● Texto proporcionado:
-------------------------
El tráfico internacional de armas se parece mucho a un perverso y capilar sistema circulatorio que lleva a regímenes paria, guerrillas, grupos terroristas y bandas criminales de cualquier rincón del planeta la sangre que necesitan para subsistir: armamento y municiones.
Hasta que, en marzo de 2008, agentes estadounidenses camuflados de milicianos de las FARC le tendieran una trampa en un hotel de Bangkok, Viktor Bout fue considerado una arteria de ese sistema. Sus operaciones le granjearon en el año 2000 el apodo de Mercader de la muerte, acuñado por el entonces secretario de Estado para África del Reino Unido, Peter Hain. Un tribunal estadounidense lo ha condenado este jueves a una pena de 25 años de prisión. Su caso es un terrible recordatorio del coste en vidas que tiene el tráfico de armas y del escaso esfuerzo ejercido hasta ahora por los Estados de medio mundo para frenarlo.
-------------------------
● Ejercicio breve:
Responda estas preguntas a partir del texto sobre el tráfico de armas:
1. ¿A qué se compara el tráfico internacional de armas?
2. ¿En qué ciudad le tendieron una trampa a Viktor Bout?
3. ¿Quién acuñó el apodo de Mercader de la muerte?

● Entradas mostradas:
-------------------------
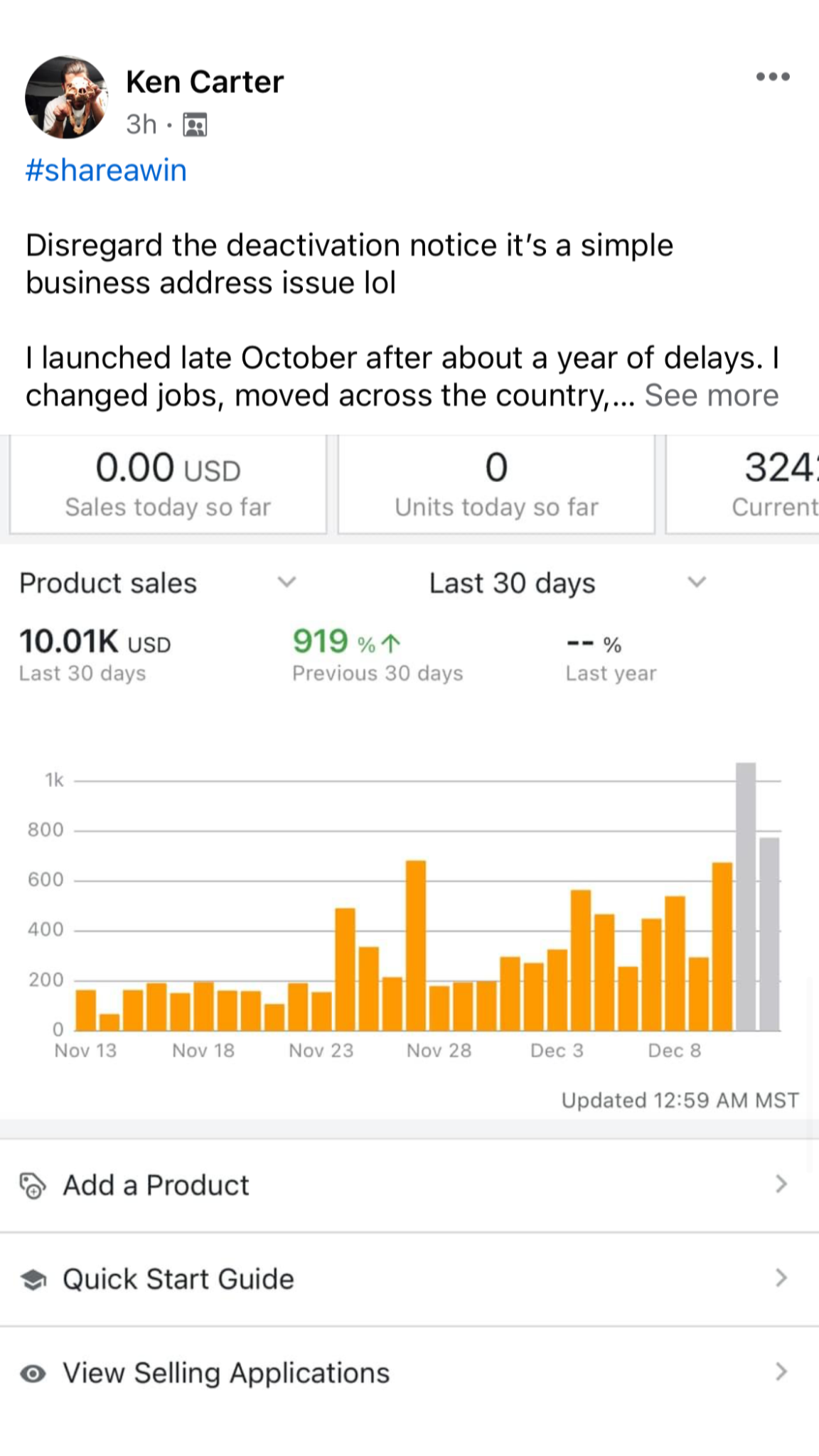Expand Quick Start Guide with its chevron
-------------------------
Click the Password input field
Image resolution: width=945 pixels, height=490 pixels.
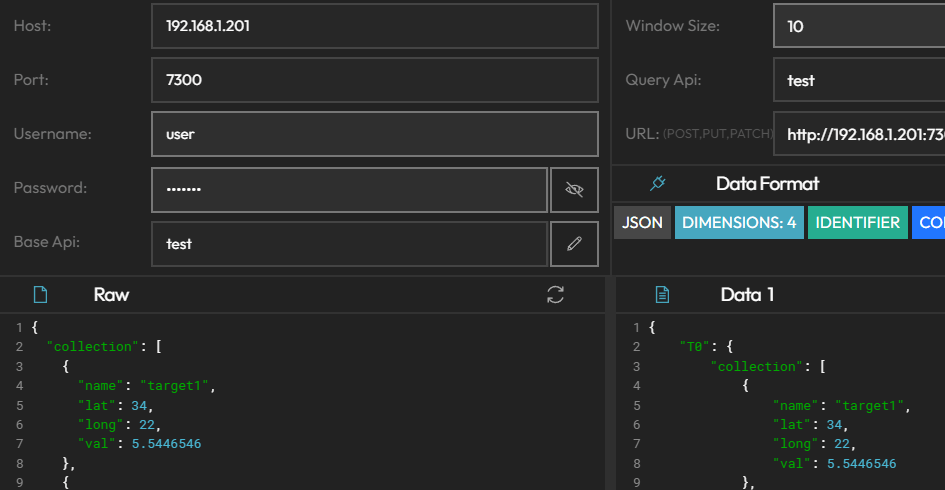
-------------------------
● Resultado:
1. A un perverso y capilar sistema circulatorio.
2. En Bangkok.
3. Peter Hain, entonces secretario de Estado para África del Reino Unido.